It seems that the intention is to encourage the elimination of older, less efficient automobiles; not a bad thing but it will be a burden to drivers of older vehicles who may not be able to afford a new car. Not only will it reduce pollution, it will also reduce the amount of gasoline consumed; another looming crisis in Mexico, just as in the USA.


----------



## Rodrigo84

What I wished they'd do, and it's been asked many times of the government, is to allow any vehicle that passes the emissions test for cero sticker levels, to get it and not have this thing where only 8 years and newer get the cero sticker. I have plenty of friends with late 1990s vehicles (basically 1996 and later that had OBD2) and can pass with cero sticker levels. But the allegation is well-raised that this is a tool to have people buy new cars, because there are indeed older cars that can still pass. Some older, smaller cars actually put at out less pollution than new, big SUVs.

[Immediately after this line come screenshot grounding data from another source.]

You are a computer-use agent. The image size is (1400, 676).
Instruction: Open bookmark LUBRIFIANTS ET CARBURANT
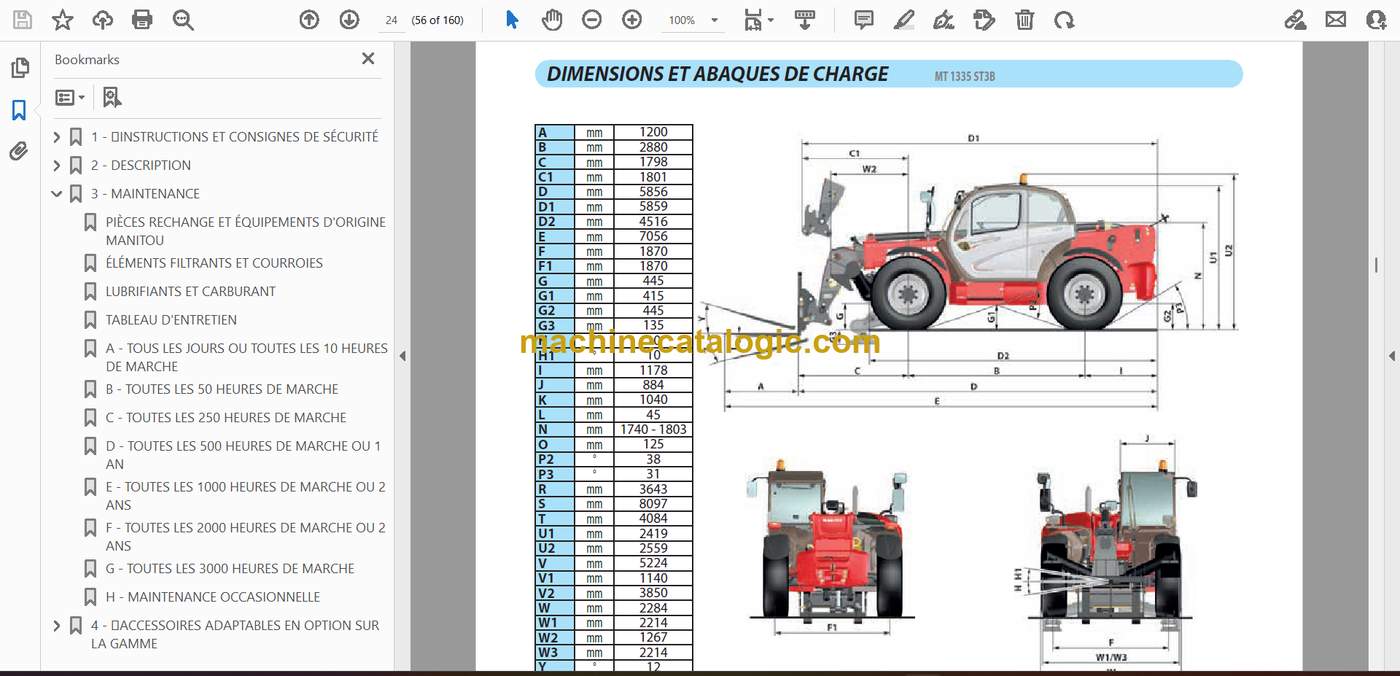coord(191,291)
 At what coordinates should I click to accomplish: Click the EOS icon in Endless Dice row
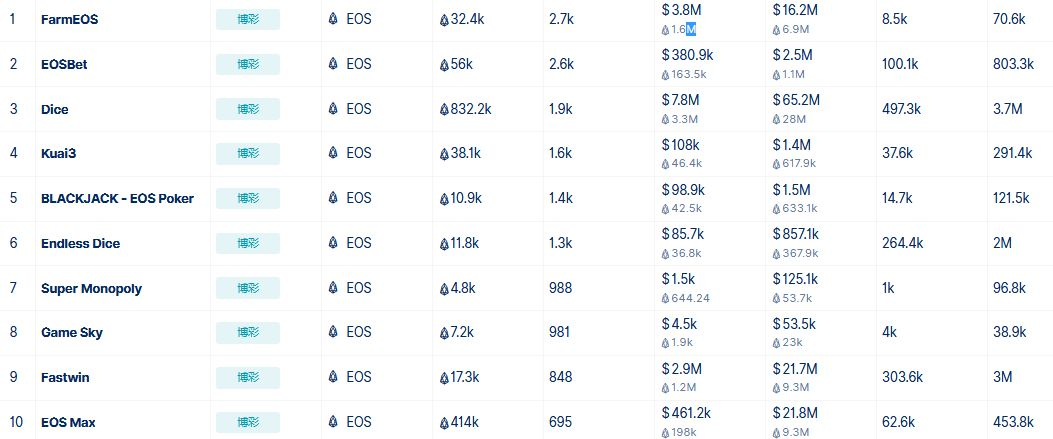pyautogui.click(x=333, y=244)
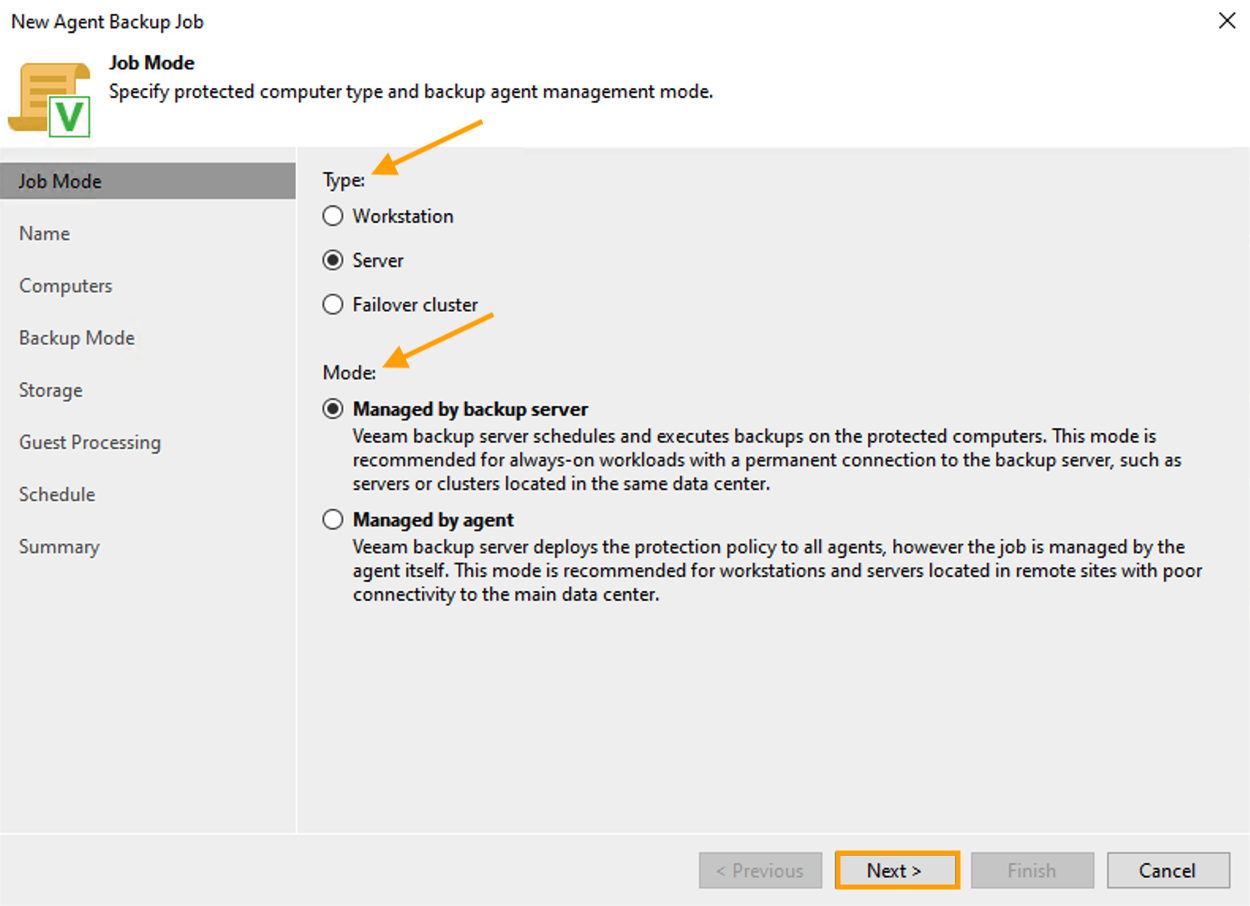This screenshot has height=906, width=1250.
Task: Select the Server type radio button
Action: pyautogui.click(x=333, y=260)
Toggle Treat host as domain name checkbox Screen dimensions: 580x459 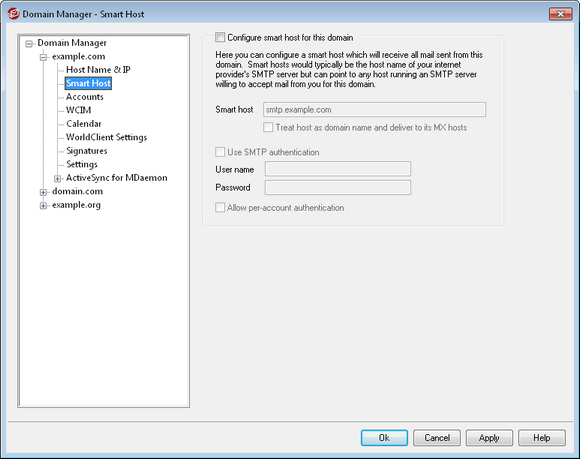tap(268, 128)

The problem is that Americans still here have been caught off guard by these regulations. The one in particular is the one where non-local vehicles older than 8 years old, must not circulate between 5 a.m. to 11 a.m. Monday to Friday. You can imagine that screwed up a lot of people's commute.


----------



## bigmutt

The intention is not as much about pollution as it is about retalliation by the PRD gov of Mexico City against the federal government's recent new laws relaxing the importation of "chocolates", namely the older cars from the U.S. which sell for so much less in the U.S. than here in Mexico. I know of numerous entrepreneurs here who buy in Texas or California, drive it down here and sell it for more than double. 
New car dealers in Mexico City lobbied hard for these new restrictions, but guess what? when someone DOES buy a new car to replace their 8-year old model, does it simply vanish? No, someone else keeps driving that car in the city, and if they already have an even older car, that one likely goes to their son or poorer relative or is sold to ANOTHER mexico city driver.
(I have two very good friends, mexican business men, who belong to the same country club and are friends with car-dealership owners, and both have told me the same thing.)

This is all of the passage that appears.